Ultimately, lower but still fairly high interest rates can work in banks’ favor. Rate cuts could stimulate more borrowing and encourage Wall Street dealmaking, while also helping banks dial back the rates they are paying on things like high-yield savings accounts or certificates of deposit. If the Fed ultimately only cuts rates a few times and doesn’t return to the ultralow rates of previous cycles, that would help keep banks’ overall interest earnings pretty robust.

But the transition to that world could get rocky. The first small decline in rates probably won’t by itself stimulate a huge amount of new lending. Yet it will start to eat into banks’ interest earnings on their cash, and on floating-rate loans tied to benchmark rates, like credit cards or corporate revolvers. And a lot of depositors are probably still going to be looking for a good return on their cash. 

When it reported second-quarter earnings on Friday, Wells Fargo said it currently expects net interest income this year to be down by around 8% to 9%, a bit more pessimistic than its prior range of a roughly 7% to 9% decline. This is a closely tracked measure of how much banks earn in interest net of what they pay out in interest expense.

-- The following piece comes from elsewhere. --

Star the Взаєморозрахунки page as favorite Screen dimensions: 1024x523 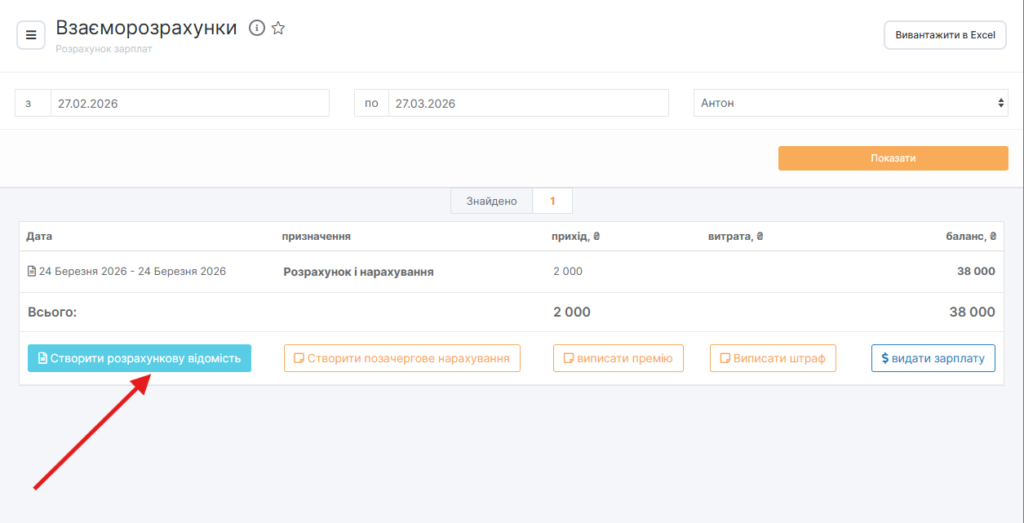(278, 29)
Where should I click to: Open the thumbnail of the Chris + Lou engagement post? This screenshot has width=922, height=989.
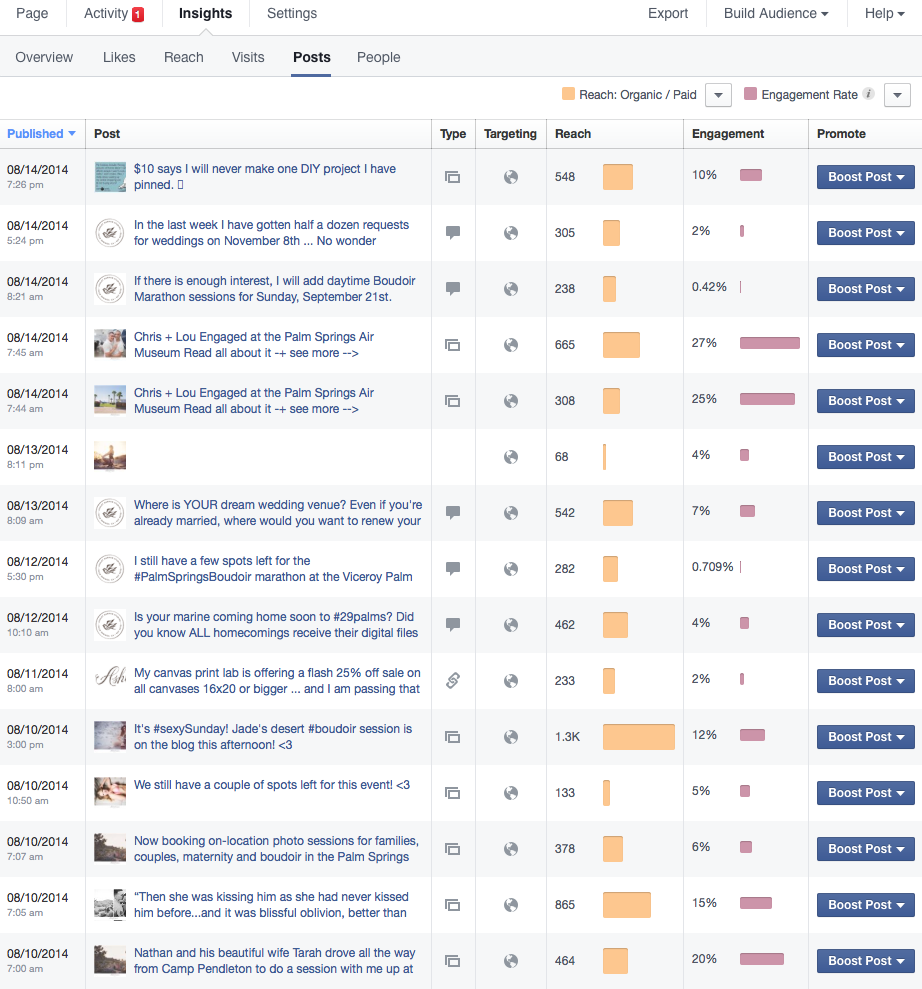pos(110,344)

Calling which quarter will be the “trough” for net interest income “sometimes can be a little tough,” Wells Fargo Chief Financial Officer Michael Santomassimo told analysts on Friday. But, he said, “we still feel pretty good about being able to see that happen over the coming few quarters.”

Wells, Citigroup and JPMorgan Chase all reported another quarter-over-quarter drop in their reported net interest margin, which is a way to measure the difference between the rates banks earn on assets and what they pay on liabilities.

Banks can escape this squeeze and add more dollars overall to their earnings if they are growing their loan books. But big corporate borrowers are still acting cautiously. And in the case of commercial real-estate loans, some banks may actually be looking to shrink those books for now, hoping that construction projects find permanent financing elsewhere, or that borrowers will put up a lot more equity and get smaller loans when they refinance.

Consumer lending via credit cards is still growing at a strong clip. Yet worries about consumers mean this might not be the best time to go hog-wild with cards. Banks’ net charge-off rates on card loans rose sharply in the second quarter from a year prior.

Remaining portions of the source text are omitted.